5 pt or regular breastplate for saddle slipping....
My new TB gelding has an issue with his saddle slipping back. He is built very up hill with a very prominent wither - so my dressage saddle just refuses to stay where it should. The saddle fits pretty well, but it is a tiny bit too wide in the gullet (he is currently hollow behind the withers) but I put an memory foam pad under it and it seemed to fill it out a bit. I am hoping that once he gains about 100lbs (he is terribly thin) and builds a topline that the saddle will fit a bit better and not slide back. My Bates saddle is to big for his short back due and my other saddle is a Thorowgood Broadback so that is definitely out of the question. The rest of my saddles are for the school horses and don't fit me.
For now I am looking for a breastplate for him and I have no idea what to buy. I have never used one (I am extremely minimalistic when it comes to tack).
So for saddle slipping issues is it better to go with a 5 point or regular breastplate? Elastics or no elastics? Will the 5 point even work with a dressage saddle?
You're positive you are not putting the saddle too far forward and it is just slipping back to where it should be/needs to be for this horse? By using a breastplate to keep the saddle forwards you could end up making the horse's shoulders sore by holding the saddle farther forwards than it should be.

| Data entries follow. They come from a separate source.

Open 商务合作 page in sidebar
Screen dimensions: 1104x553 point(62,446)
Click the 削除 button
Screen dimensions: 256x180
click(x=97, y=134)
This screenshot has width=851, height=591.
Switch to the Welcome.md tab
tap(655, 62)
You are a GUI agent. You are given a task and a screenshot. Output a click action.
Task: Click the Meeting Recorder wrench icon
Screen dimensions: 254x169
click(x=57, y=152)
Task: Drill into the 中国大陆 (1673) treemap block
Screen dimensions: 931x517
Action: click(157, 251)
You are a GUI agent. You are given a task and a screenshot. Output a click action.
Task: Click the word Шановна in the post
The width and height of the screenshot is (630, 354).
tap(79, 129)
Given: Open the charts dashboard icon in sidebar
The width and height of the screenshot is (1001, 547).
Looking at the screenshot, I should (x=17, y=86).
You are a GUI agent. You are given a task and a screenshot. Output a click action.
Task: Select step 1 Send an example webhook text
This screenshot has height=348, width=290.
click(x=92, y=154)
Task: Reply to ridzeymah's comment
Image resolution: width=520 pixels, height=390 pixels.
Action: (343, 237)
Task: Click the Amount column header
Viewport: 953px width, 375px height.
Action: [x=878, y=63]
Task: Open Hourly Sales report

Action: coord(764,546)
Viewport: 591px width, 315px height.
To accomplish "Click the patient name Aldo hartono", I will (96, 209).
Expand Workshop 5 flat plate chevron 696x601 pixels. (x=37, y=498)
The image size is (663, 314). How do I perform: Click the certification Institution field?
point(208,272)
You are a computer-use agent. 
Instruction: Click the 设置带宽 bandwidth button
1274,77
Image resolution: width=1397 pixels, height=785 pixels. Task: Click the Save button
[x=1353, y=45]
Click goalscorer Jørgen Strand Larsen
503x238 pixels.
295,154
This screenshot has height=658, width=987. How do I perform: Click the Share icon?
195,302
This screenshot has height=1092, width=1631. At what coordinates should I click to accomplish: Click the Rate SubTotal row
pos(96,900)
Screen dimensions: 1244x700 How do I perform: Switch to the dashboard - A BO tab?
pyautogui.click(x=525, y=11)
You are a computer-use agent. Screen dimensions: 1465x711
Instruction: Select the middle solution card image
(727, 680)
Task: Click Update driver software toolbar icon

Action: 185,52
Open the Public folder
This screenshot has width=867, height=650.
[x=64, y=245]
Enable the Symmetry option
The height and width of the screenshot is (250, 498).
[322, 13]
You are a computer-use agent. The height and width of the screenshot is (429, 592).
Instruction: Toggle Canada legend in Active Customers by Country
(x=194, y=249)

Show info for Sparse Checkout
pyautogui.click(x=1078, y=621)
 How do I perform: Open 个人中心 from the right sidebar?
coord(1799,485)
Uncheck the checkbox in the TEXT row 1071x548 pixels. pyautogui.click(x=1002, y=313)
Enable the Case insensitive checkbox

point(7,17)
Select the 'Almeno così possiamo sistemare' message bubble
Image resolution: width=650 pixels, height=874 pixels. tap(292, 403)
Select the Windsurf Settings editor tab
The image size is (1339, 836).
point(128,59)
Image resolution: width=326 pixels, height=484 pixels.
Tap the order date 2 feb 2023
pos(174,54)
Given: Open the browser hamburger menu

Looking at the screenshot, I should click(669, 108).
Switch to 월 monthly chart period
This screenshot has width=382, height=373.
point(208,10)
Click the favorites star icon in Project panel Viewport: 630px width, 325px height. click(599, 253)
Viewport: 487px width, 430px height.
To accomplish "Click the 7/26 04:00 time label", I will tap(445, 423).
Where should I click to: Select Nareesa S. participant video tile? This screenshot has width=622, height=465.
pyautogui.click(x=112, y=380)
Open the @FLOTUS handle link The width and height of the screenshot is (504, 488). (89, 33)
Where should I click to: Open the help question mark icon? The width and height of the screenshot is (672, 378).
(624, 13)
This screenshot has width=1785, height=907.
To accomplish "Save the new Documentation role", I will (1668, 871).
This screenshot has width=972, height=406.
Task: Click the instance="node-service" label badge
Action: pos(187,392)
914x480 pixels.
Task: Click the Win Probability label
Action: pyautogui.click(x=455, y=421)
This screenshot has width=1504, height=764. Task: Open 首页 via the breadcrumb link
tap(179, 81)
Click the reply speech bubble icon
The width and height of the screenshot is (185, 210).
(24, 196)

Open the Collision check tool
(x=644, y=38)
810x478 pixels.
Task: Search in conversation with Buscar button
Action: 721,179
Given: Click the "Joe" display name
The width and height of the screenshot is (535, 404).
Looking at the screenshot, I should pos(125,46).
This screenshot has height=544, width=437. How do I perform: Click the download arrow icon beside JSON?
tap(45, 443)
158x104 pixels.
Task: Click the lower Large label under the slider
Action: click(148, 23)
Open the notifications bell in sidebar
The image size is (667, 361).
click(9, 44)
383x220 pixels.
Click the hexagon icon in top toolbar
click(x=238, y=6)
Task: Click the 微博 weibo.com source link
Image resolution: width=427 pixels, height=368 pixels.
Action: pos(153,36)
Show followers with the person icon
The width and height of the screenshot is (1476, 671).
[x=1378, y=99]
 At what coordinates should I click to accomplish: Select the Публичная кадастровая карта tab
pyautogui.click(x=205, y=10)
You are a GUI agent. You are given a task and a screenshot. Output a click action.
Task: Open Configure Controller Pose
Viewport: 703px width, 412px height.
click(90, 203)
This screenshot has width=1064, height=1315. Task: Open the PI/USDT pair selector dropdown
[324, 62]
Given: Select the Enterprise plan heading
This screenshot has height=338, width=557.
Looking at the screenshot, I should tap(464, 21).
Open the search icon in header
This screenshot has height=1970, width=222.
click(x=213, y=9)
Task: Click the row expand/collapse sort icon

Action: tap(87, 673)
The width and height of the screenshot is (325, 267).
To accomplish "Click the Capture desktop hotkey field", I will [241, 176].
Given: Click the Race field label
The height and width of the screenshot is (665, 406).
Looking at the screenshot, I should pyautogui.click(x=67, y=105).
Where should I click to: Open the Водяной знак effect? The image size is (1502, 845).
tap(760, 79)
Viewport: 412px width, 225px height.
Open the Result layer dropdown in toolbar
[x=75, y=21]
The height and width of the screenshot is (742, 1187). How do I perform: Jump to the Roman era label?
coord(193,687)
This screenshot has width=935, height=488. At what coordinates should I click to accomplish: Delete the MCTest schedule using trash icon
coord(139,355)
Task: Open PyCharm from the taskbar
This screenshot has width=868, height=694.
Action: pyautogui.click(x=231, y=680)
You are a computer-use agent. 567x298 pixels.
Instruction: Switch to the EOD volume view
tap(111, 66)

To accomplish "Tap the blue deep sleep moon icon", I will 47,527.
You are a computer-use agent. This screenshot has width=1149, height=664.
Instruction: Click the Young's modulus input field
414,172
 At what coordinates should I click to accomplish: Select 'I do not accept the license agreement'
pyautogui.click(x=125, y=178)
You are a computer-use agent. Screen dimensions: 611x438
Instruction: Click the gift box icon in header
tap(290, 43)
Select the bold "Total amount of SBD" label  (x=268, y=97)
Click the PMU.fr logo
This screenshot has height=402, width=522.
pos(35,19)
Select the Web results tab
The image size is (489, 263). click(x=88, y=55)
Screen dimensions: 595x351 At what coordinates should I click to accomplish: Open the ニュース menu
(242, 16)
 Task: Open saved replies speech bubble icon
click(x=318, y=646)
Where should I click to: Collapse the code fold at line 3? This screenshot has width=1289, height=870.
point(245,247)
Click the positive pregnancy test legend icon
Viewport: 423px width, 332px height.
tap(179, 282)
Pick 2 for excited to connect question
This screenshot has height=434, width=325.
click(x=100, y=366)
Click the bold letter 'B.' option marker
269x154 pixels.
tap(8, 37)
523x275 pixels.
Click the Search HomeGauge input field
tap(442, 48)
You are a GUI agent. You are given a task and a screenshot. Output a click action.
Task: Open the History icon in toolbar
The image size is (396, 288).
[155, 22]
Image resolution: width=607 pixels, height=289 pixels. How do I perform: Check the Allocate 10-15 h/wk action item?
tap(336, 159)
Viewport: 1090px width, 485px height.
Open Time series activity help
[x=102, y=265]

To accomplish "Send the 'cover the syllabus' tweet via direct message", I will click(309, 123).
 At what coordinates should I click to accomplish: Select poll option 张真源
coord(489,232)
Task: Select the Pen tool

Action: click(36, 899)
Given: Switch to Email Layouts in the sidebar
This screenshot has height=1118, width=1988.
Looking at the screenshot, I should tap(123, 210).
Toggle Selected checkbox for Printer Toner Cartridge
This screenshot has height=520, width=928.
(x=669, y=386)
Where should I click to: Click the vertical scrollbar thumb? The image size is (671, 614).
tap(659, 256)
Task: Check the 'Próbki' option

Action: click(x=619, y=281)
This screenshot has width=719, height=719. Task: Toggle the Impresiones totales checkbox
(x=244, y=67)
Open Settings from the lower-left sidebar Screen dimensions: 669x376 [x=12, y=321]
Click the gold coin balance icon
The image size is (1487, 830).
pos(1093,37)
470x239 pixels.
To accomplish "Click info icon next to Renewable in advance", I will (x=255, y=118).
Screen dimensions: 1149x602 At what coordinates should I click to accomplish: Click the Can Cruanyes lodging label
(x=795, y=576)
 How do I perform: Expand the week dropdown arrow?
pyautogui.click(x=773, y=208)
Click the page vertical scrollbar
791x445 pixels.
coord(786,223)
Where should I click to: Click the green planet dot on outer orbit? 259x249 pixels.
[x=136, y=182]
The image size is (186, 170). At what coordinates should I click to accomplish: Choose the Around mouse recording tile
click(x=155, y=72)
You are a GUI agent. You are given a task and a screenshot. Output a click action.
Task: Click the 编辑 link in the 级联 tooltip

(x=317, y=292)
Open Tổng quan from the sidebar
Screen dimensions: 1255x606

That was my worry in the first place - reason I have never used one before. But the saddle is definetly slipping back (I know where a saddle is suppose to sit - I realize a lot of people place them too far forward on the wither). I am confident that once he puts some weight and muscle on the problem should go away - I am just looking for a temporary solution. I am open to other suggestions as well. I am going to pick up an anti-slip pad, but I don't think that alone is going to solve the issue.
My little TB is tough to keep a saddle in place, for several reasons. He likes my dressage saddle, though, and it fits him well enough, but between the not 100% perfect fit, the fact that he is slick as snot, and goes in a fleece girth and sheepskin on his back, there is just little hope to keep things in the right place.
I prefer a polo type breastplate/girth to a hunting breastplate and especially to a 5 point (which I think are just trendy but cumbersome pieces of tack that do the same exact job as a polo style breastplate). The polo goes to the billets instead of the D-rings, so I think it stabilizes the saddle better.
Bit of Britain is another good source- http://www.bitofbritain.com/Nunn_Fin...ate_p/0059.htm (note that this one does not come with the wither strap, which has to be bought separately . I have this one, as well, but my horse find the elastic irritating to his skin. It is a very nice quality, though.
Thanks YB - do you find the breastplate interfers with his shoulder movement?
What has me thinking it wouldn't is because it looks similar to my welsh pony's harness breast strap - and his shoulder movement is to die for when pulling his cart. I figure the pony's cart would put more pressure on the shoulder than my horse's saddle.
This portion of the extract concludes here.